▶ [How to complete this task] Reproduce verbatim the line containing "Trim reiniger, schoonmaak 5 liter (72, 1262)" and every line that follows it through the end of the entries below, omitting all pictures.

════════════════

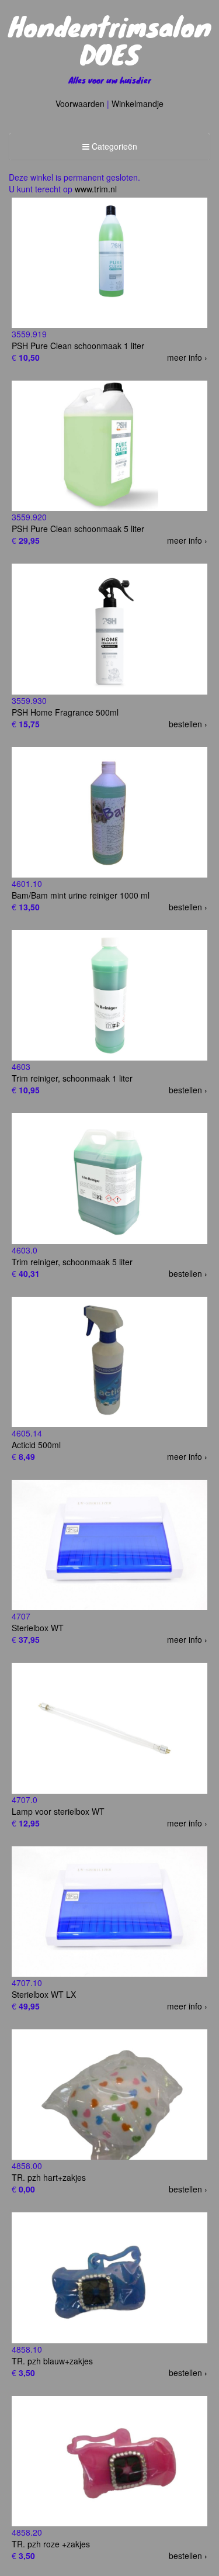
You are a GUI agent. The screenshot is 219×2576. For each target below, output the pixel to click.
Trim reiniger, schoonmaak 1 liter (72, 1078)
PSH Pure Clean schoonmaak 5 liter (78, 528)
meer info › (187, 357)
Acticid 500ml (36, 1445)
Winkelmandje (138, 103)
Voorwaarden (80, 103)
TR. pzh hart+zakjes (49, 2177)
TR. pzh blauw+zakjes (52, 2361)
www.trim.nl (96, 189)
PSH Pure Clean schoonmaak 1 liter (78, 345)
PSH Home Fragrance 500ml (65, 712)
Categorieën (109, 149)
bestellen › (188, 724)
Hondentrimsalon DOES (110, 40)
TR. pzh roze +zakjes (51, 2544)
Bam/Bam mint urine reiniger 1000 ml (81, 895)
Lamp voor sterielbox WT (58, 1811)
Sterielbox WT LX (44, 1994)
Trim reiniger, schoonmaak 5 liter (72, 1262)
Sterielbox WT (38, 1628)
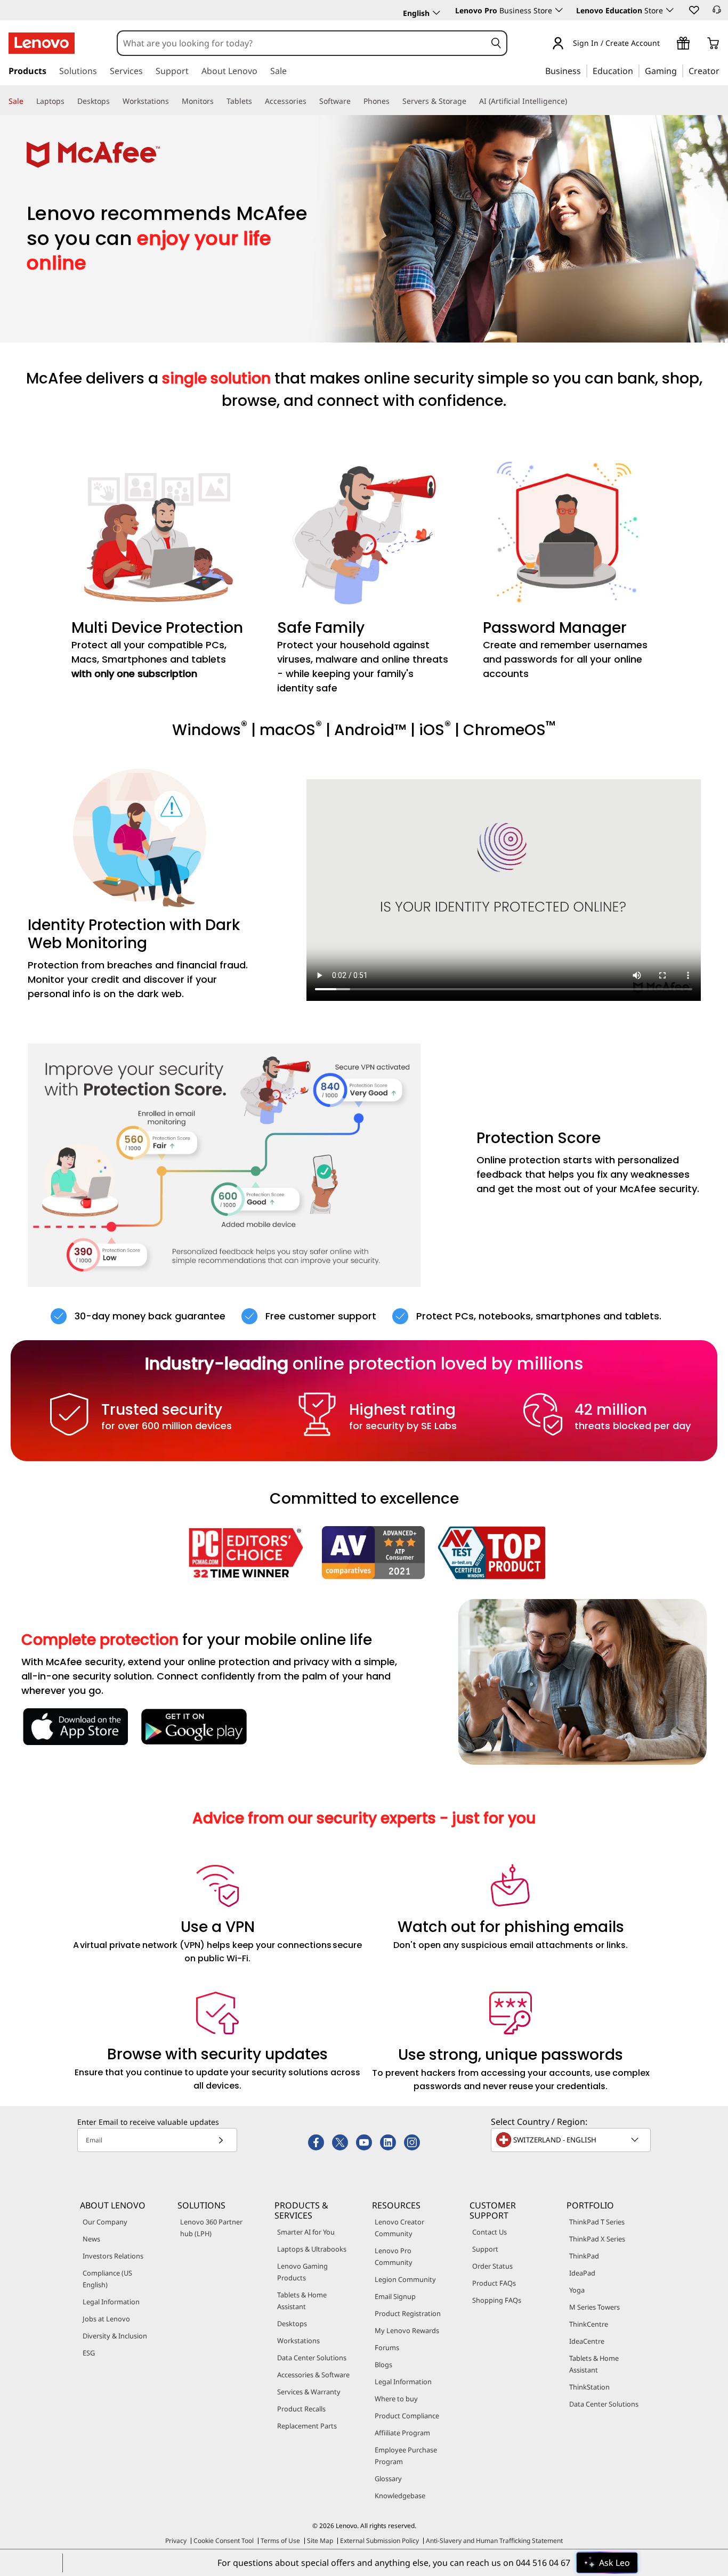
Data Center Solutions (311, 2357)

════════════════

▶ [Answer below]
Trim reiniger, schoonmaak 5 liter (72, 1262)
Sterielbox WT (38, 1628)
Data Center Solutions (311, 2357)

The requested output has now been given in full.